In 1935, the residents of the City of San Francisco decided that the City should hold a "Fair" to celebrate the engineering of the Golden Gate Bridge and the San Francisco and Oakland Bay Bridge, as well as to celebrate the ascendancy of California and San Francisco as an economic, political and cultural force in the increasingly important Pacific region. There was also the thought that the City should create an international airport. Six sites were considered. They included Golden Gate Park, Presidio of San Francisco, China Basin, filled lands south of Hunters Point, the Lake Merced area, and the shoals north of Yerba Buena Island. The shoal area was ultimately chosen because it was accessible from all parts of the San Francisco Bay Area. Thus, Treasure Island was born.

Beneath the level waters of the Bay is an uneven terrain down to 2 to 382 feet. Mariners have long avoided the treacherous shoals just north of Yerba Buena Island, which was no place deeper than 26 feet. These watery acres were waste territory, until it was decided to create upon them the site of the Golden Gate International Exposition, to be known as Treasure Island during 1939 and thereafter to become an airport for the Trans-Pacific clipper ships.

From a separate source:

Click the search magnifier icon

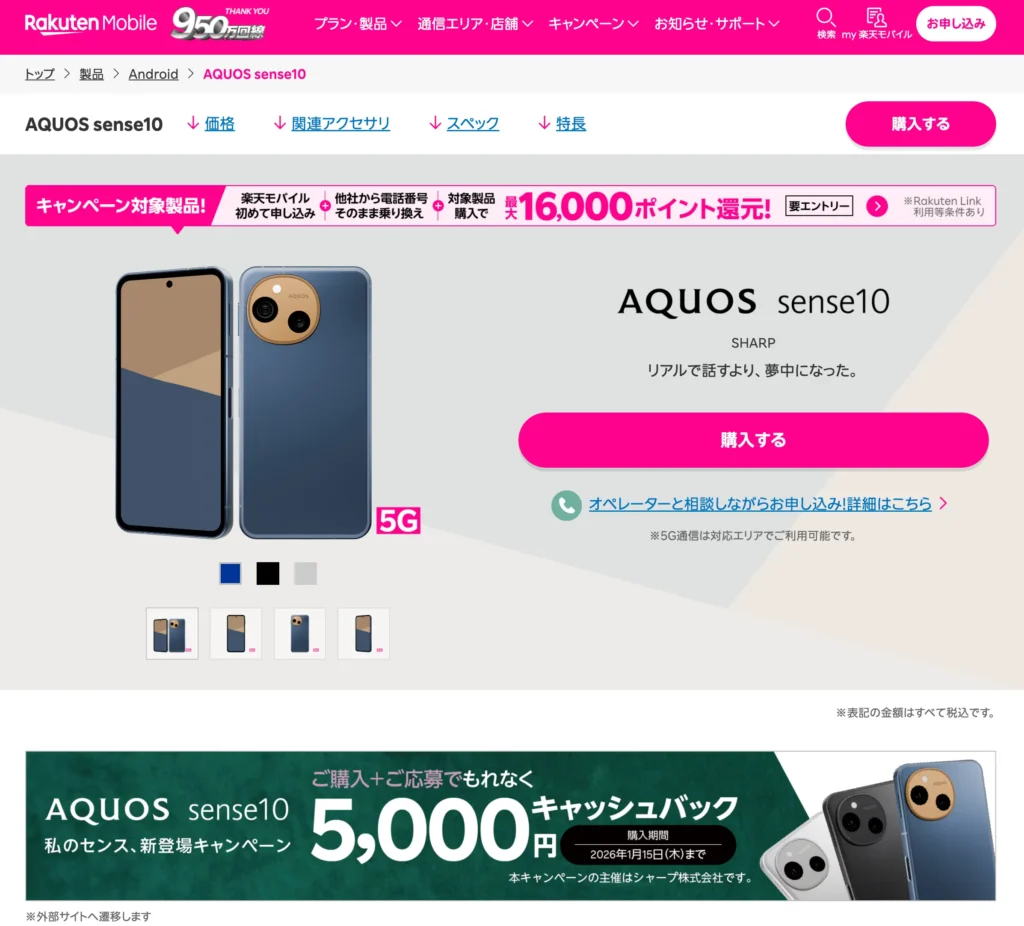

Rock walls composed of 287,000 tons of quarried rock were sunk in the shoals. Twenty million cubic yards of sea bottom were dredged up and piled within the walls. When the sand was 13 feet above sea level, engineers “unsalted” it by a leaching process. Barges brought 50,000 cubic yards of loam from the mainland to enrich it. When the engineers finished, a 400-acre island, a mile long and two-thirds of a mile wide, had appeared in the Bay, connected by a 900-foot paved causeway to the Bay Bridge and equipped with ferry slips and landings for small craft and flying boats.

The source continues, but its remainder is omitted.